| What is being asked |
A single number is required: how many lines in the data below contain "Status".
________________
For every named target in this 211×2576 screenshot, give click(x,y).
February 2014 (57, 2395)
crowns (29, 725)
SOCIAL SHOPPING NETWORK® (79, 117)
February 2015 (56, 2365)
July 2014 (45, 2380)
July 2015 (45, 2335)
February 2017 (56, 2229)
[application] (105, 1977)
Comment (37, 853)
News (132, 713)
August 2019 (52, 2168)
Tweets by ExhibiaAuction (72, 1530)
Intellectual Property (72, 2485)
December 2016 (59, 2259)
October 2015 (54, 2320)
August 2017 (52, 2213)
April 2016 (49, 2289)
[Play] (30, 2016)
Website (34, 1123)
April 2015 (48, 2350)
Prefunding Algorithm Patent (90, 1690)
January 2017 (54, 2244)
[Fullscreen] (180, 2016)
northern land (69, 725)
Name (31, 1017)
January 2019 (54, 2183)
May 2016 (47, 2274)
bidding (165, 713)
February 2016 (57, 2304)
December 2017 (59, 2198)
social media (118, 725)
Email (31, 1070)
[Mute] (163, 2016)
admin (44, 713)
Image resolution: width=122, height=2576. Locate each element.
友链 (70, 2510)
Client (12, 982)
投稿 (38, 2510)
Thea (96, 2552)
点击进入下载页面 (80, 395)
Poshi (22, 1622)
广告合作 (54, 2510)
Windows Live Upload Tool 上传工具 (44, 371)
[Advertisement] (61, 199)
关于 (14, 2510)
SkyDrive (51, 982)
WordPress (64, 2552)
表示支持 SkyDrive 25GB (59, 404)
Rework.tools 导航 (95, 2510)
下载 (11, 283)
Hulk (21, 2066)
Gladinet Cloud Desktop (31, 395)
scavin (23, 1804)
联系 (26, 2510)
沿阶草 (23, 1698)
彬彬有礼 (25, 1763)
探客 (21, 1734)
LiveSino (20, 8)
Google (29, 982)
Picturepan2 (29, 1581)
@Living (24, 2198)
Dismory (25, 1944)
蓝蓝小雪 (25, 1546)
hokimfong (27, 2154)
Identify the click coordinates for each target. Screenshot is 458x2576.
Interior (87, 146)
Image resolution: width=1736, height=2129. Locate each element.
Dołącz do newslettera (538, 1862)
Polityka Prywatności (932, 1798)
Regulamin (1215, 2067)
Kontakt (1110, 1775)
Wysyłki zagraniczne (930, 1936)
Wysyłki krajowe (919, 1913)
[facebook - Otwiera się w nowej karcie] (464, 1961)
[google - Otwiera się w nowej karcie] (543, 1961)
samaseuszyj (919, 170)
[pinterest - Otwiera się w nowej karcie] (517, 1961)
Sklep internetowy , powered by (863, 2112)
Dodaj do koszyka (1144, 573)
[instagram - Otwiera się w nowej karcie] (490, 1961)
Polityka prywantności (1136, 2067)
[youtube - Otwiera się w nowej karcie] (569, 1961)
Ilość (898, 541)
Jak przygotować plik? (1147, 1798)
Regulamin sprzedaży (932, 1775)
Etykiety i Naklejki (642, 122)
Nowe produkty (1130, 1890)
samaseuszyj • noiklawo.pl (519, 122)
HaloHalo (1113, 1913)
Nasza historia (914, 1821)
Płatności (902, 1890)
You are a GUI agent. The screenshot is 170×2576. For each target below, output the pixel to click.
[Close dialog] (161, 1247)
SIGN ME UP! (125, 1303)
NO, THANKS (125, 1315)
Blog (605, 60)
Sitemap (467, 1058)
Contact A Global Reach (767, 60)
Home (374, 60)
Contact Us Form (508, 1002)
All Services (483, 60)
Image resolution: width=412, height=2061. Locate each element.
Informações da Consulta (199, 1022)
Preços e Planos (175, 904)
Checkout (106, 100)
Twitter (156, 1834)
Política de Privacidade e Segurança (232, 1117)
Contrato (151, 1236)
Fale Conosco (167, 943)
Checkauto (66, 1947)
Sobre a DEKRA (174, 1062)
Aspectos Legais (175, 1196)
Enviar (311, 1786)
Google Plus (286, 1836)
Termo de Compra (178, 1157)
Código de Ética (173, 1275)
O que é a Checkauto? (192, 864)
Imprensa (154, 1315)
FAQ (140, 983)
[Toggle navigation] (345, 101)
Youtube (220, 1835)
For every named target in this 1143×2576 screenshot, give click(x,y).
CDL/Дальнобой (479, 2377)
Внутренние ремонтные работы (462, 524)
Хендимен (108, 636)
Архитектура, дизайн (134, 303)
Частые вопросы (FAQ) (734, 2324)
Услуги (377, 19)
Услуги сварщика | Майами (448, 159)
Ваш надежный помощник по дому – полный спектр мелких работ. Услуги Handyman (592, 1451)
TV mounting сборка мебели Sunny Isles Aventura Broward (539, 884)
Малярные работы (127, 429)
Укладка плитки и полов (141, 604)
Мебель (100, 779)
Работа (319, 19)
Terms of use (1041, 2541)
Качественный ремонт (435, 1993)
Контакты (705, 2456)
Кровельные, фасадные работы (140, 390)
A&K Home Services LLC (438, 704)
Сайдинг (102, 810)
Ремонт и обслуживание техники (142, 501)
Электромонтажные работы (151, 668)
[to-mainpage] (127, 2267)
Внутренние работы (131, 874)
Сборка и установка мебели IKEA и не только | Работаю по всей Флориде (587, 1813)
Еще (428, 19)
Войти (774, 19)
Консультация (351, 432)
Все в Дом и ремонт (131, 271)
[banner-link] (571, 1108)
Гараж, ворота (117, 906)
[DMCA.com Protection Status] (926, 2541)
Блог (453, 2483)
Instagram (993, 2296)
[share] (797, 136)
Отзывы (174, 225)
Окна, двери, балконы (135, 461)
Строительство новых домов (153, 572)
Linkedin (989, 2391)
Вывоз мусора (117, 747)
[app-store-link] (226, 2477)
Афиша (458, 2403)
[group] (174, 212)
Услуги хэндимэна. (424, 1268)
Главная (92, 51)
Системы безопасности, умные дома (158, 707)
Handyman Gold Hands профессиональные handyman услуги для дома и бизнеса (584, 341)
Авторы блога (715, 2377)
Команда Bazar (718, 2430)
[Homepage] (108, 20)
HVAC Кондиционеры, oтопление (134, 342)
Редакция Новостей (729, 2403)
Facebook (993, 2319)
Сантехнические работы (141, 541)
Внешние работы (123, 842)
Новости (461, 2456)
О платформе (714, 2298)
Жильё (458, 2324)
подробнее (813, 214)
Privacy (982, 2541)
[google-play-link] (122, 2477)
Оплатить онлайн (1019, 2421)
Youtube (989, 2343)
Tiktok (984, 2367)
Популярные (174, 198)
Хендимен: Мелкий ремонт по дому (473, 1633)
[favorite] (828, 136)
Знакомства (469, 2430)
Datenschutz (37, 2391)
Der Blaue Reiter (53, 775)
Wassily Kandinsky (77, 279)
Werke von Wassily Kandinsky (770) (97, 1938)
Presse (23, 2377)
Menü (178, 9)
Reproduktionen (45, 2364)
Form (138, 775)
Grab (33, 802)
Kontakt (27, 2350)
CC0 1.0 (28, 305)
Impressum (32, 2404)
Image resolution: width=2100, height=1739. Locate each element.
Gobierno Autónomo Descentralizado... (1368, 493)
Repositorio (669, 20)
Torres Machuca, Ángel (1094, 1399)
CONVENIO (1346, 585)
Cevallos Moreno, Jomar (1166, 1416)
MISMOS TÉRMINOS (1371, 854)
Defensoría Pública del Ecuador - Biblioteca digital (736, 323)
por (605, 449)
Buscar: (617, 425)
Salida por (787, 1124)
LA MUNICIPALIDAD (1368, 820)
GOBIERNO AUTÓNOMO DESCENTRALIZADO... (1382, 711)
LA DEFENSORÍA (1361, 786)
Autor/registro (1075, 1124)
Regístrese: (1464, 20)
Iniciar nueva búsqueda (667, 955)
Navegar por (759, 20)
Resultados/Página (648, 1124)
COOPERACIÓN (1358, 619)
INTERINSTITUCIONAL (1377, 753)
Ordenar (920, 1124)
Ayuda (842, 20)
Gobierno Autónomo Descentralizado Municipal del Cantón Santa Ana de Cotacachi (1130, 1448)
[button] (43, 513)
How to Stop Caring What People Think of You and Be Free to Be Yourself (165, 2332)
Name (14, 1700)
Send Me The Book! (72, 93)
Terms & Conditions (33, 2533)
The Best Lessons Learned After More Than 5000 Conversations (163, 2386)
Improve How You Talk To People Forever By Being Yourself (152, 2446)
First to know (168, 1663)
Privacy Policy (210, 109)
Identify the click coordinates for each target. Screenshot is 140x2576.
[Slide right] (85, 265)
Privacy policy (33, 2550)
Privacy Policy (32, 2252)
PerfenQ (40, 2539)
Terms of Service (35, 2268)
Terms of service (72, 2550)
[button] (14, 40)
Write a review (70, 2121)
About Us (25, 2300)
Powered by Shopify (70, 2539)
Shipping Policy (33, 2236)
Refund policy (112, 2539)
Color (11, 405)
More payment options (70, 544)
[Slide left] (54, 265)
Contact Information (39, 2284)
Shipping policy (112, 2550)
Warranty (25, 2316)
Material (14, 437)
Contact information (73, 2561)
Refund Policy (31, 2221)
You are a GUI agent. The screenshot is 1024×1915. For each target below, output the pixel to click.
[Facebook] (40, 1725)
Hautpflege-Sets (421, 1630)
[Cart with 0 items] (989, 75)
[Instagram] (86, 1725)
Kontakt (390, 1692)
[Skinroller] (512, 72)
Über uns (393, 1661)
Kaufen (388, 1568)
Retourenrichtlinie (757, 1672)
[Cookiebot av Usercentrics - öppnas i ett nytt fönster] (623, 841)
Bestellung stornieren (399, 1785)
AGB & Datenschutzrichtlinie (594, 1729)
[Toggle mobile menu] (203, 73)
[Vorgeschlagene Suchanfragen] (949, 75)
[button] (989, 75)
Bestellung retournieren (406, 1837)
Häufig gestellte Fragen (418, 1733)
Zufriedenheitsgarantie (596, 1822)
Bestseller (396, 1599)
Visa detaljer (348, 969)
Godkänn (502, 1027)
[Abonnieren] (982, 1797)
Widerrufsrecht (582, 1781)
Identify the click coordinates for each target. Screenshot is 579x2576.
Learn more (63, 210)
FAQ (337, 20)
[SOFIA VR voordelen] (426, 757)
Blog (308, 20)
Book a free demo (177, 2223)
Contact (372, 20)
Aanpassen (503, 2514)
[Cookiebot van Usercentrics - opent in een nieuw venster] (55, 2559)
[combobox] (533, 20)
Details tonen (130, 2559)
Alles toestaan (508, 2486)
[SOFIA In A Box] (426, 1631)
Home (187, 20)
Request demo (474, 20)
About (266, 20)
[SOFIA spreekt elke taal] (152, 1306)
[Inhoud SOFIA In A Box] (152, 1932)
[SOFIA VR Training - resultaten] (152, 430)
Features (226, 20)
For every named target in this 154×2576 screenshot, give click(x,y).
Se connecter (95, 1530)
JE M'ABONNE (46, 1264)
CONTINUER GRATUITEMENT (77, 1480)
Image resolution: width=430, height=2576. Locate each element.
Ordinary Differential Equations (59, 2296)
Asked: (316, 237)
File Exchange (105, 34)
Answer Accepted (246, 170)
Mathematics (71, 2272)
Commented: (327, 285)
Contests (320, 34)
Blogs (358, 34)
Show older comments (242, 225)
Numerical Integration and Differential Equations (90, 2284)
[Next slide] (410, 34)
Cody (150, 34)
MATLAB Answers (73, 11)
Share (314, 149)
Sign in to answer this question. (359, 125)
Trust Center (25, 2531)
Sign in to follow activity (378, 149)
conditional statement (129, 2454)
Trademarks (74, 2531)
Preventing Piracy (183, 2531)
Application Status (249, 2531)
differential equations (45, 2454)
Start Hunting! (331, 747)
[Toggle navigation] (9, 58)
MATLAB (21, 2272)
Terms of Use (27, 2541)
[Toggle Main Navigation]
________________
| Answer box |
2